There are two ways to sag when we pass our thirties, doctors say: When large breasts sag, the nipples do a swan dive and head toward your waist; when small breasts sag, the nipples gracefully sink back toward your chest.
One way you look like a cow that needs milking. The other way you look like a boy. It may not be what God, nature and Victoria's Secret intended, but sag can be the reality of the post-30 breast.

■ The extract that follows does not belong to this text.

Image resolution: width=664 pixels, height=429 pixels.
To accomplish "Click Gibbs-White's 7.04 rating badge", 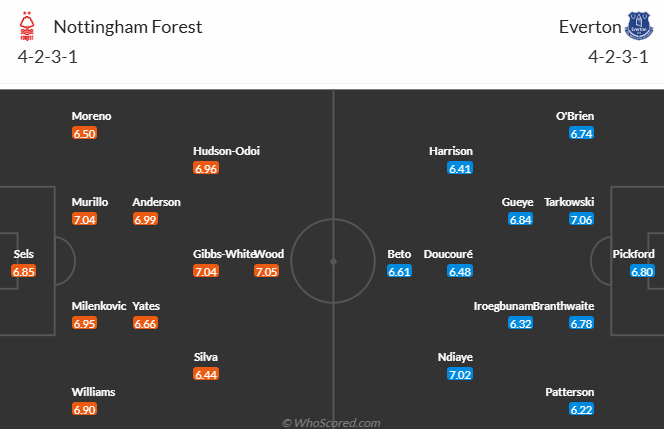I will (205, 271).
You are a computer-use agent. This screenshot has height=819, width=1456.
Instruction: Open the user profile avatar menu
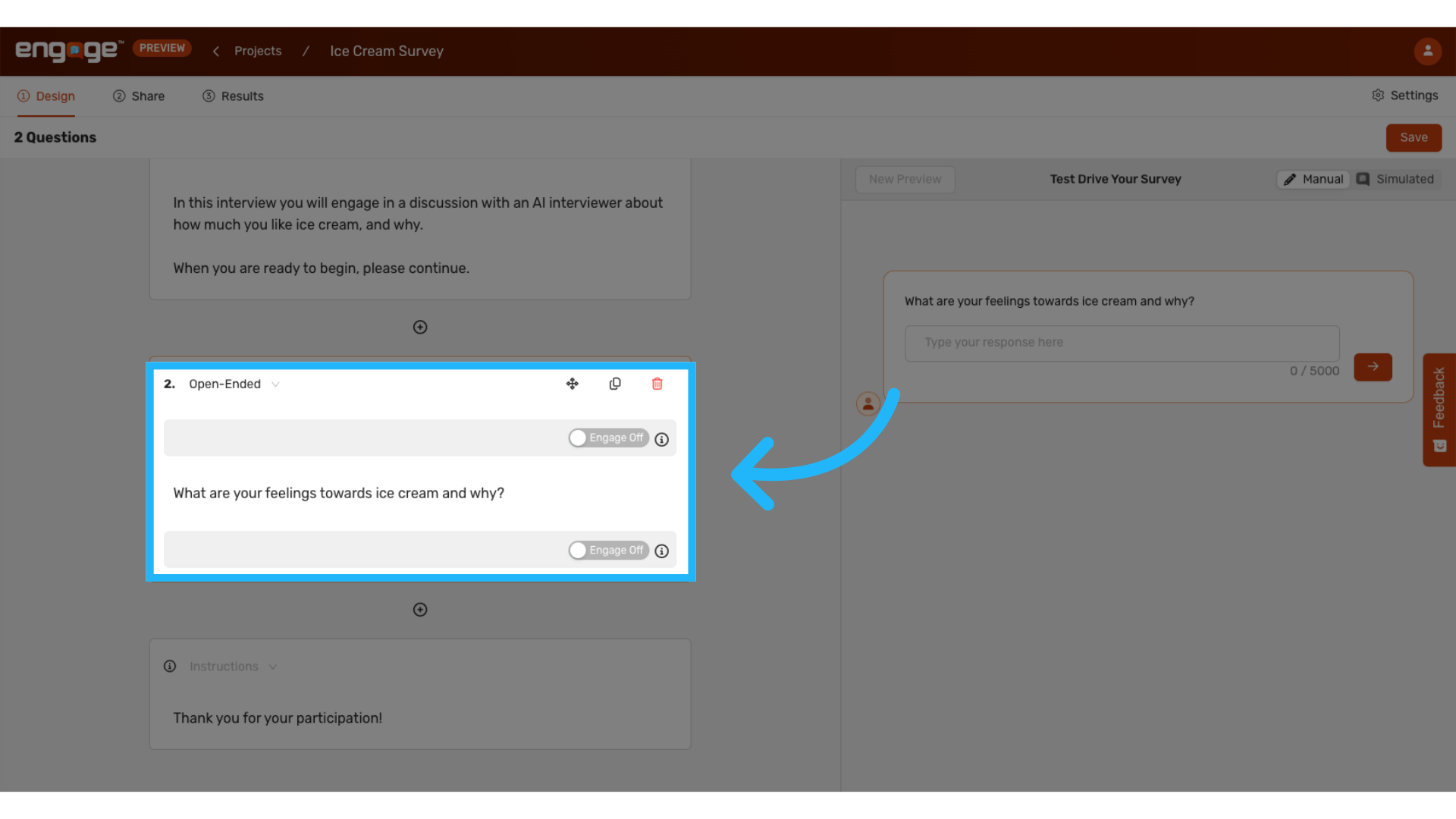1429,51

"Somewhere between the ages of 30 and 40, the elastic tissue in the breast begins to degenerate," explains Albert M. Kligman, M.D., professor of dermatology at the University of Pennsylvania School of Medicine in Philadelphia. The breast fibers, which act like rubber bands and provide that resilient bounce as you walk, will still stretch. But they don't snap back quite as well. The result is saggy breasts with a few stretch marks thrown in for good measure.
Adding to the problem, hormonal changes--both during pregnancy and as you reach menopause--make breasts sag more.
During pregnancy, the hormones estrogen and progesterone, which are secreted by the ovary and the placenta, stimulate development of the 15 to 20 lobes of milk-secreting glands embedded in the breast's fatty tissue. These changes are permanent. And although the glands may be empty after they're no longer needed to produce milk, they will still add bulk and firmness to the breast.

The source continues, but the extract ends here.